Содержание этанола (спирта) в разовой дозе 25% экстракта личинок восковой моли (на 1 прием) - не изменит эндогенную концентрацию этанола в организме (эндогенное - естественное содержание алкоголя в крови – в норме составляет до 0,3 промилле) .

Максимальная разовая доза 25% экстракта личинок восковой моли для человека любого веса и дозировки - поднимает концентрацию алкоголя в крови на 0,098 промилле (т. к. в формуле расчета концентрации, также учитывается вес) .
В среднем эндогенная (естественная и постоянно присутствующая) концентрация этанола в организме составляет - 0,18 промилле. Непосредственно после приема экстракта личинок восковой моли концентрация увеличится до 0,278 промилле, что является допустимой нормой - можно управлять автомобилем, принимать при кодировке от алкоголизма и совместно с любым дисульфирамом (Антабус, Тетурам, Эспераль и др.) .
Через 30 минут после приема 25% экстракта личинок восковой моли 0,098 промилле будут полностью переработаны организмом и концентрация придет к изначальному значению.

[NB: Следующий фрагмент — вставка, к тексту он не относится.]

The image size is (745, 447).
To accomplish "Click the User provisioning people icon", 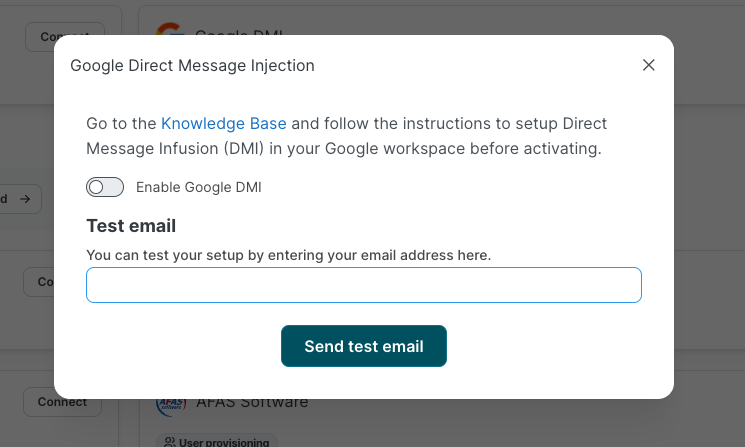I will tap(170, 442).
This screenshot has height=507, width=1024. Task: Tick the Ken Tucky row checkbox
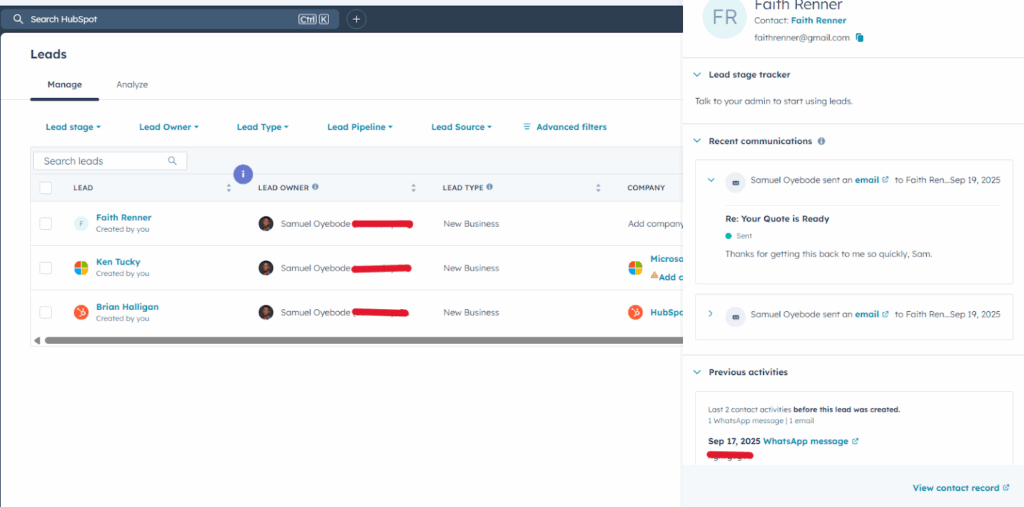coord(46,268)
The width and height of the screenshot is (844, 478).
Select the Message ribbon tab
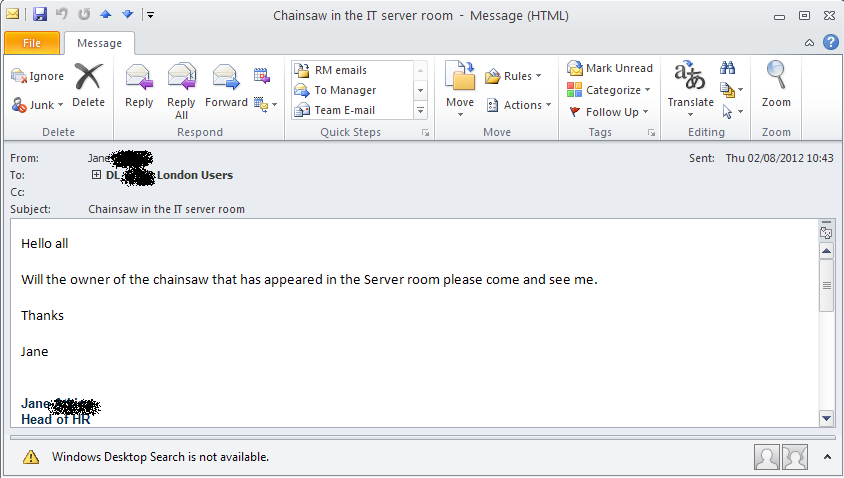coord(99,43)
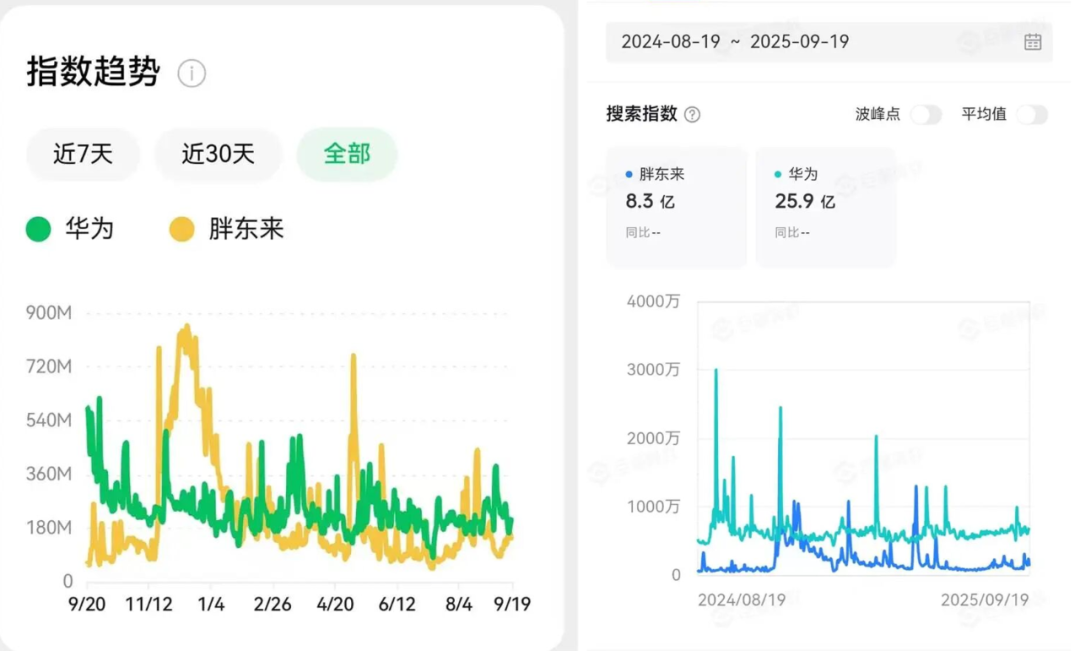The width and height of the screenshot is (1080, 651).
Task: Switch to the 近7天 tab
Action: click(x=83, y=154)
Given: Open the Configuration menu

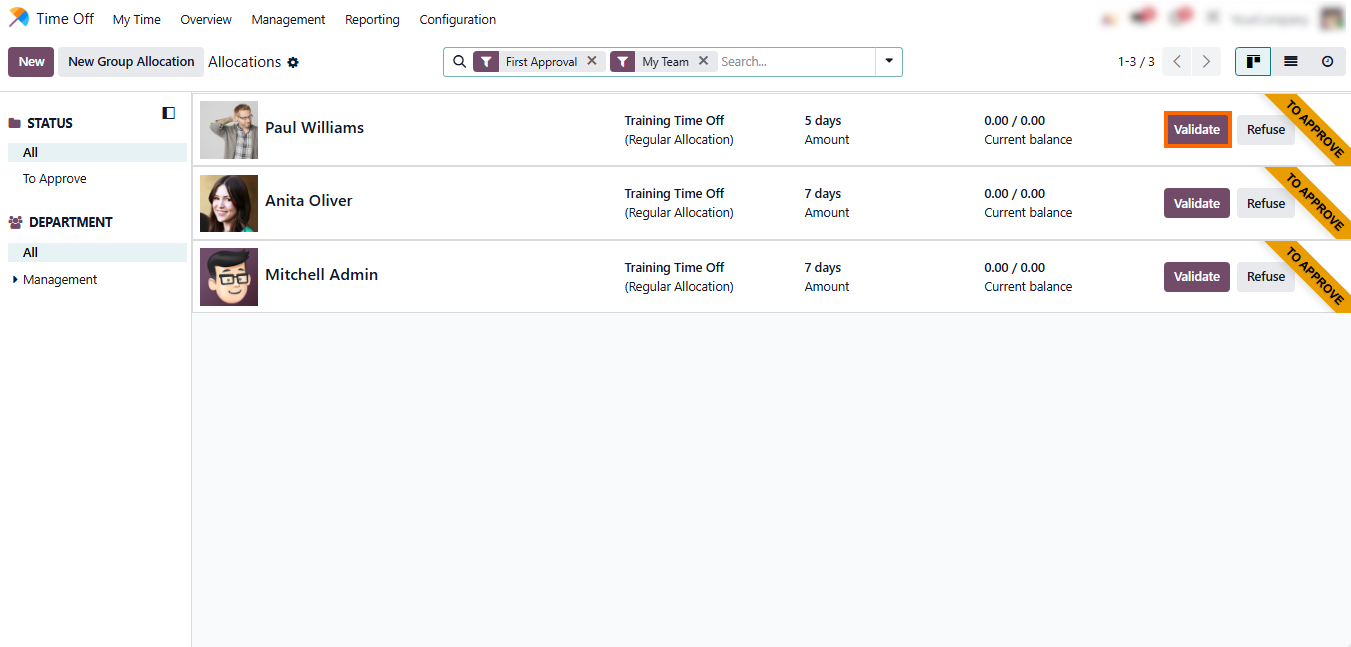Looking at the screenshot, I should click(x=457, y=20).
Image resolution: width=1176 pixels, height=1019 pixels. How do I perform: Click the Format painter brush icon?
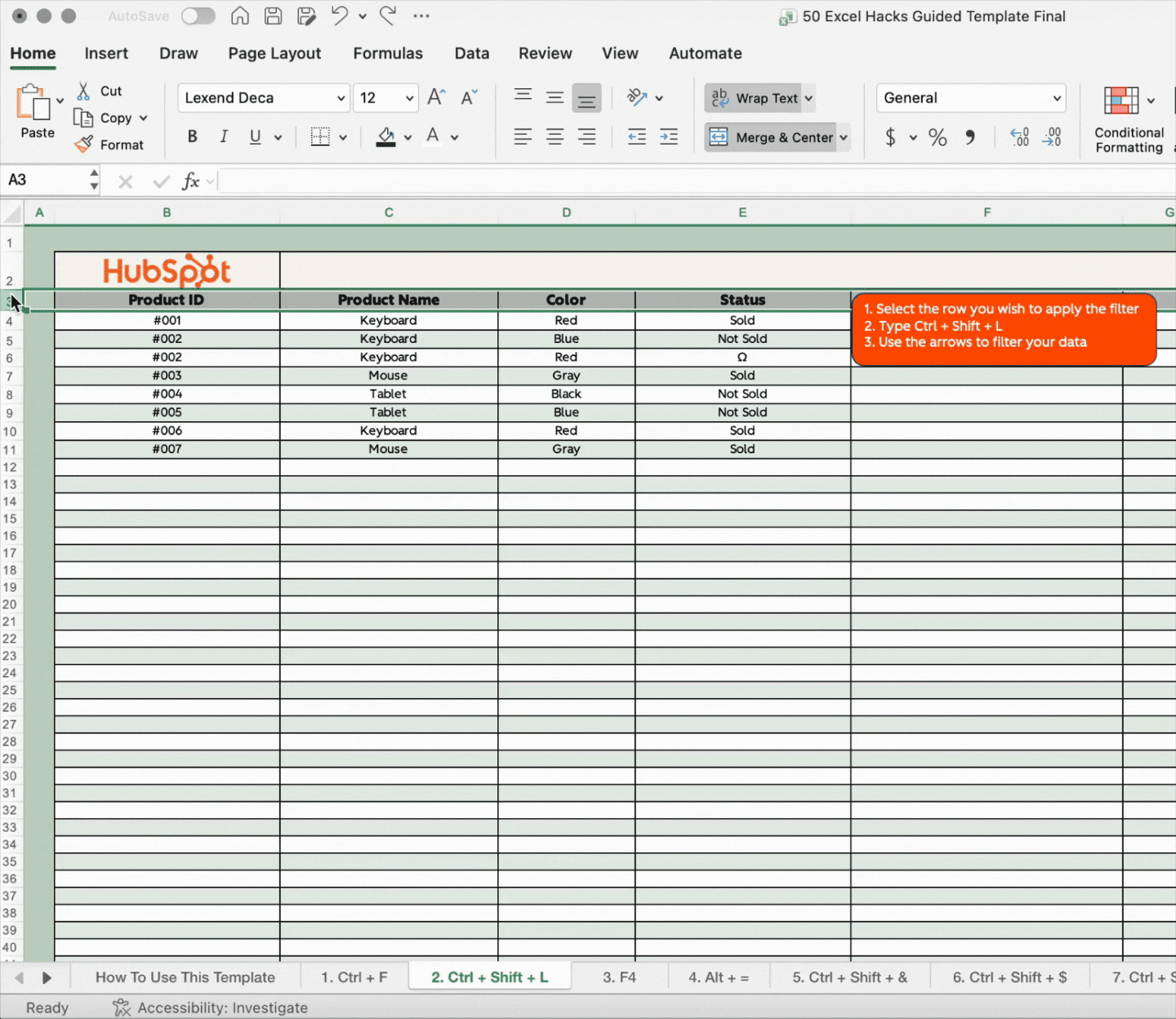(84, 145)
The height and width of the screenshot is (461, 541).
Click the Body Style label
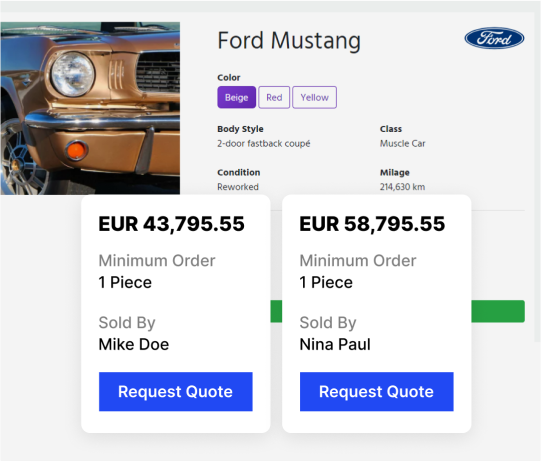pyautogui.click(x=240, y=129)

Практически во всех (95%), известных нам за 8 лет случаях приема экстракта личинок восковой моли для лечения туберкулёза, больные принимали экстракт личинок восковой моли одновременно с курсом противотуберкулёзных препаратов (в том числе и по рекомендации лечащих врачей). Случаев возникновения побочных реакций (аллергий и пр.) не было.
При правильном систематическом приеме – результат применения экстракта личинок восковой моли удивлял даже опытных врачей-фтизиатров!